CEO of the NHFC Samson Moraba said the establishment of the Housing Finance Forum stemmed from a need for vibrant debate among housing finance practitioners to realise models that are tailored to suit the South African low-income housing market.

“The challenge for those in the housing finance sector is to adopt global best practice in our country’s emerging market, while taking cognisance of our unique local features.

“Through open discussion and debate, we will be able to attain creative solutions for sustainable low-income housing finance models,” Moraba explained.

The forum deliberated whether the mortgage instrument was relevant to low-cost housing.

Simon Stockley, CEO of South African Home Loans, argued that the housing finance sector should not focus on the mortgage instrument in itself, but on the funding mechanisms underpinning it.

“The mortgage product has relevance only in relation to mature, as opposed to emerging, markets,” said Stockley.

He explained that a mortgage bond is essentially a highly-sophisticated product, which also comes at relatively high costs.

“I believe that the lower-income market requires a slightly more innovative mechanism, which is currently unavailable in the South African market, because there is lack of competition in the mortgage market,” he added.

He pointed out that, currently, competition between mortgage products is restricted, as four big banks are monopolising the market.

After researching alternative funding mechanisms, Stockley and an association of venture capitalists established South African Homeloans, the first discount home loan specialist in the country, which uses the securitisation model to raise capital.

“We assemble parts of mortgage loans and sell off income from mortgage loans directly into the capital market. The securitisation model has been highly successful for us, since we have managed to grow our market share from zero to 7% per month, within a space of four years,” he explained.
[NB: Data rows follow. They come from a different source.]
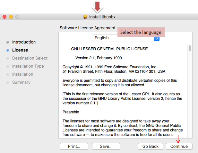This screenshot has width=198, height=153.
Task: Go Back to the previous step
Action: 151,146
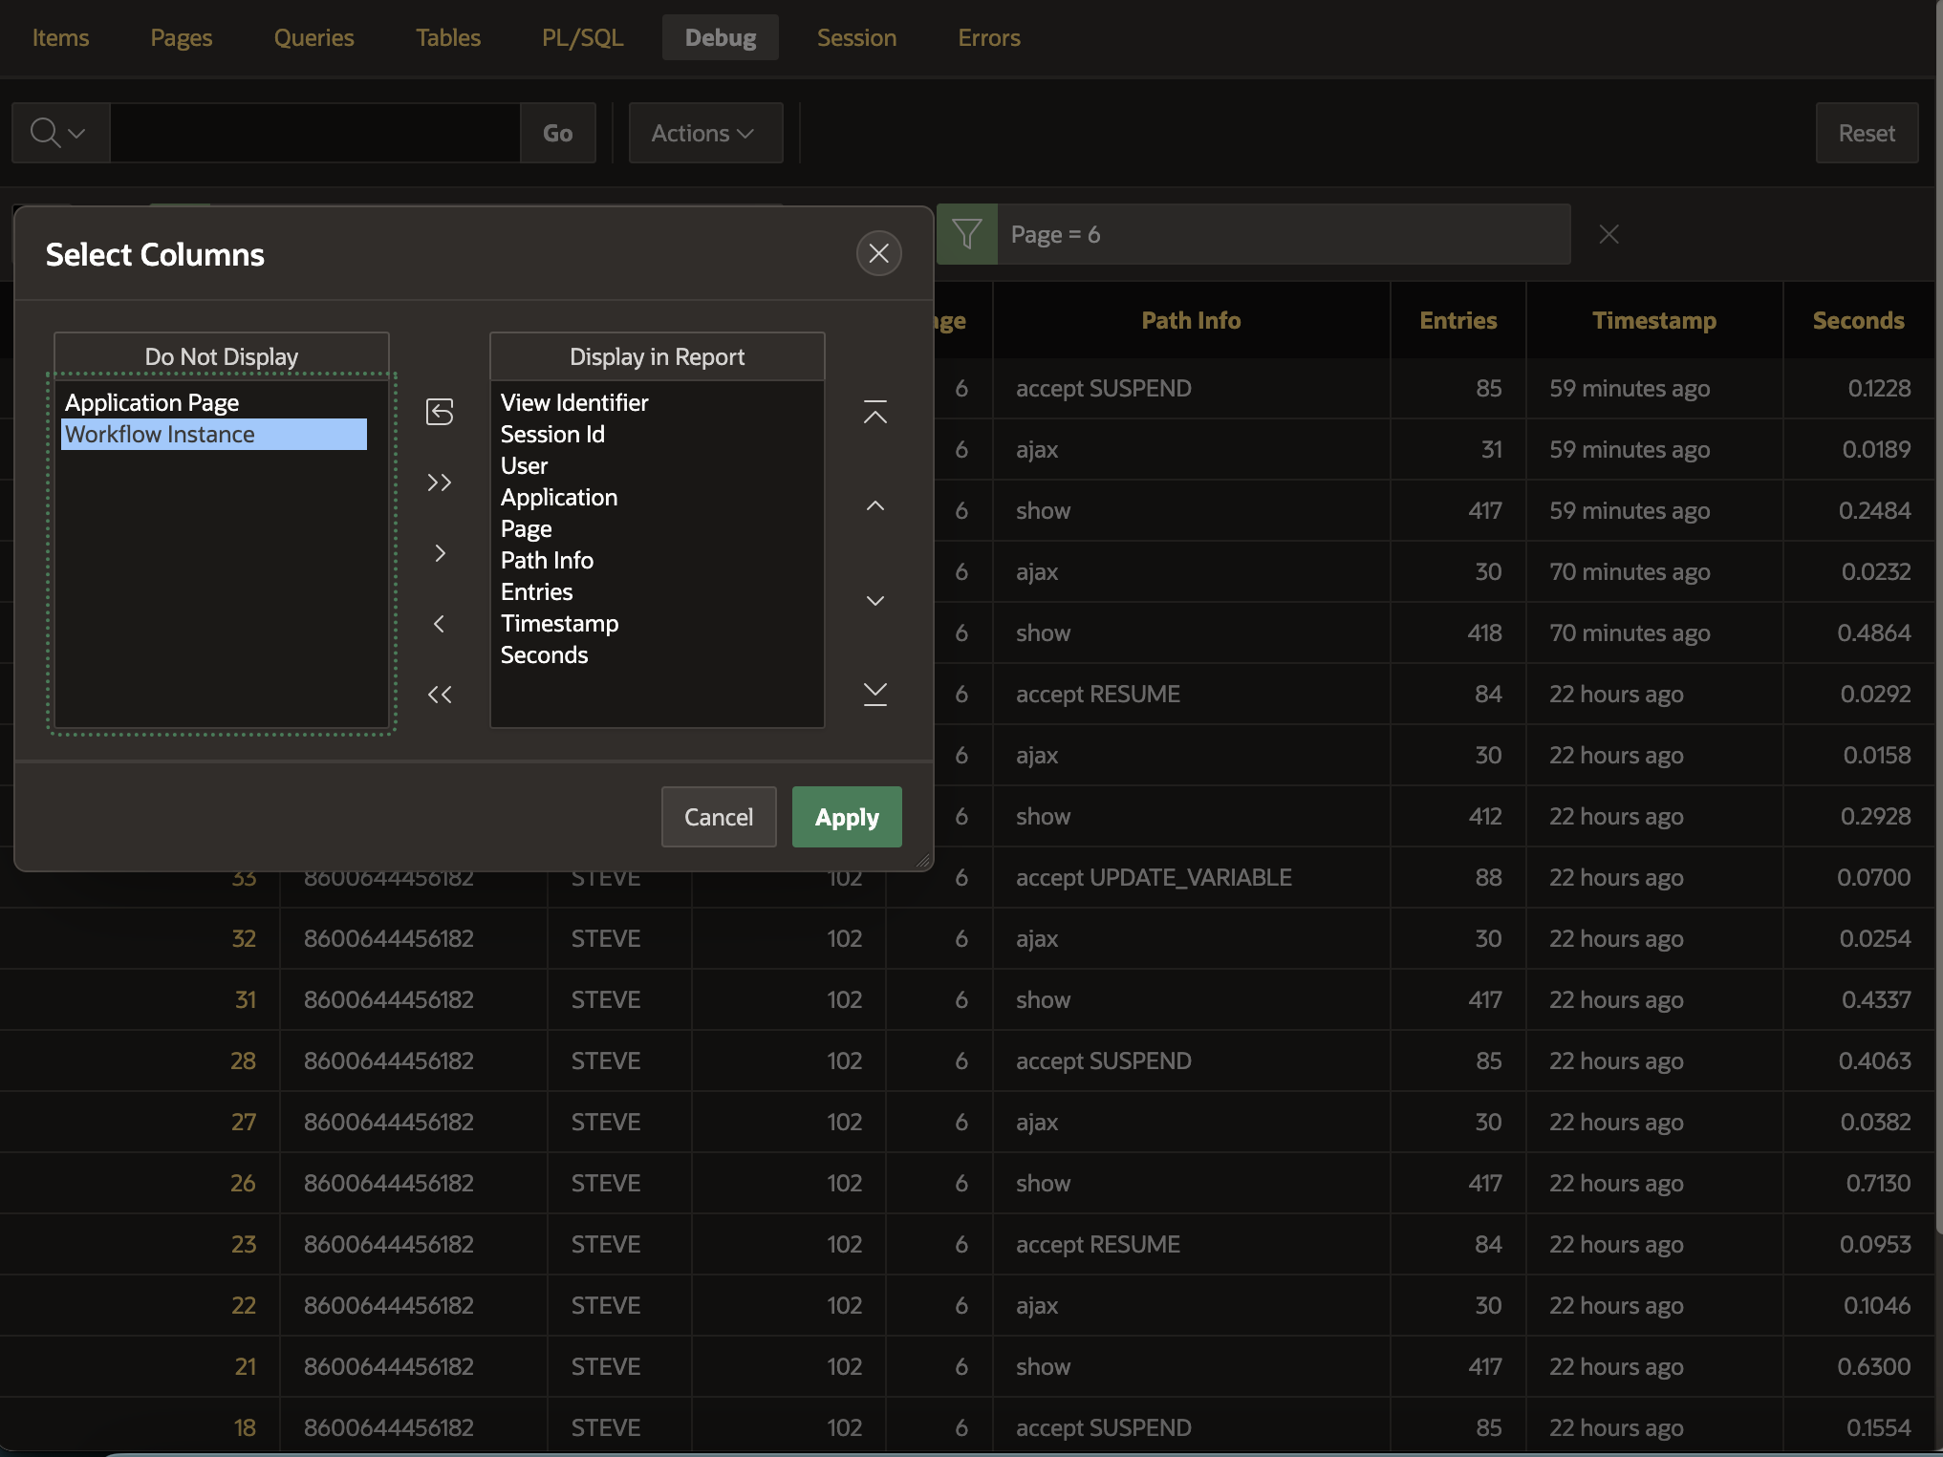This screenshot has width=1943, height=1457.
Task: Move selected column to bottom of list
Action: [x=874, y=694]
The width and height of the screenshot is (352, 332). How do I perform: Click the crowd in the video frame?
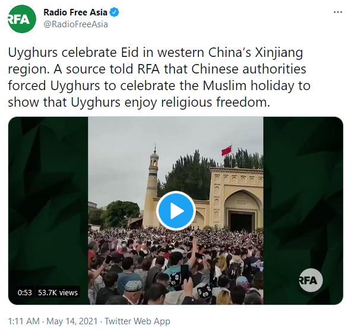click(176, 266)
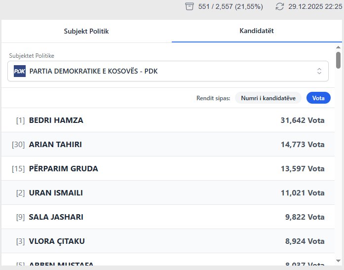Select the BEDRI HAMZA candidate row
This screenshot has height=270, width=344.
168,120
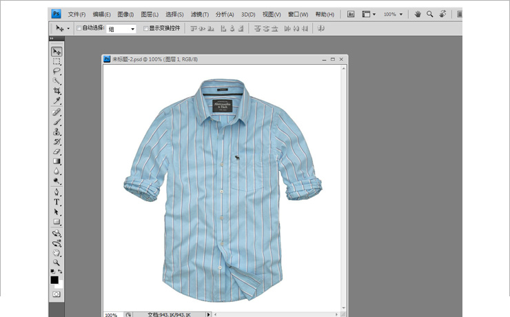
Task: Expand the Move tool preset picker arrow
Action: click(68, 28)

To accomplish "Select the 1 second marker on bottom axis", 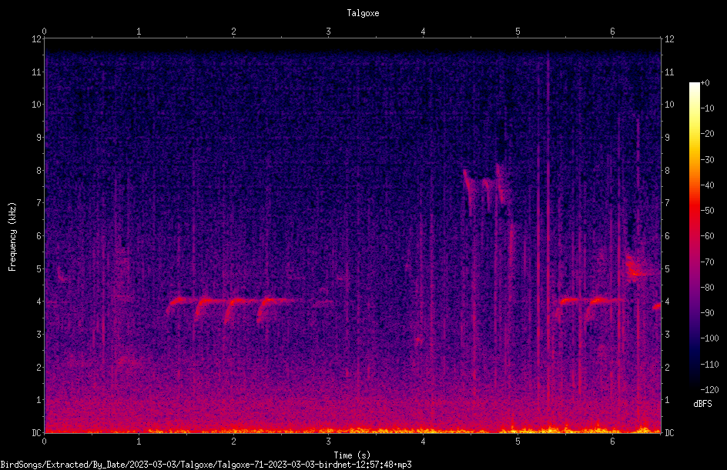I will click(139, 442).
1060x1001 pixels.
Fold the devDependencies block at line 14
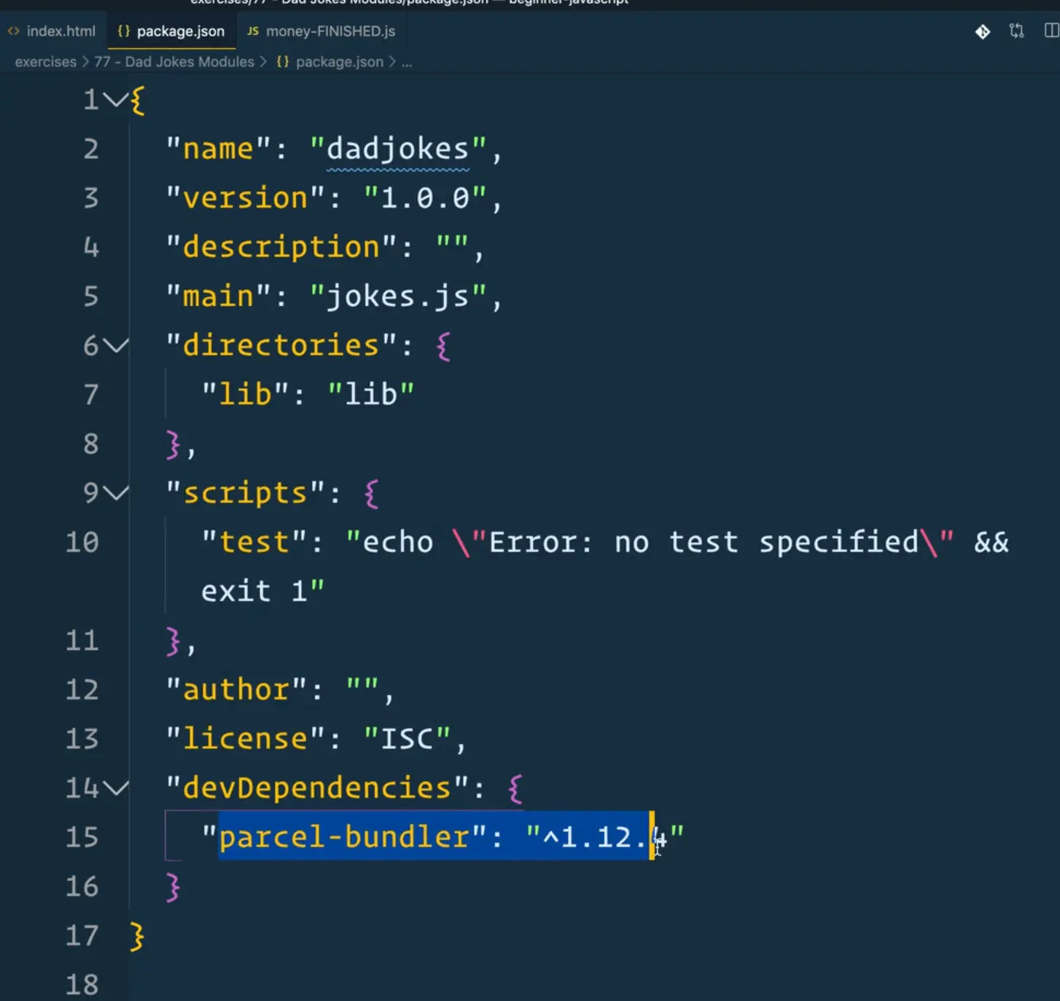coord(115,788)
David Porteous, head of Finmark Trust, a nongovernmental organisation aimed at making financial markets work for the poor through the sustainable expansion of access to financial services, including housing finance, said there has been a swing from the mortgage to the nonmortgage model, and added that there should be a middle ground between the two models to serve the needs of the low-income market.

“There is always room for nonmortgage products, but mortgage has relevance because it is the only way to answer the affordability question in a sustainable fashion,” he said.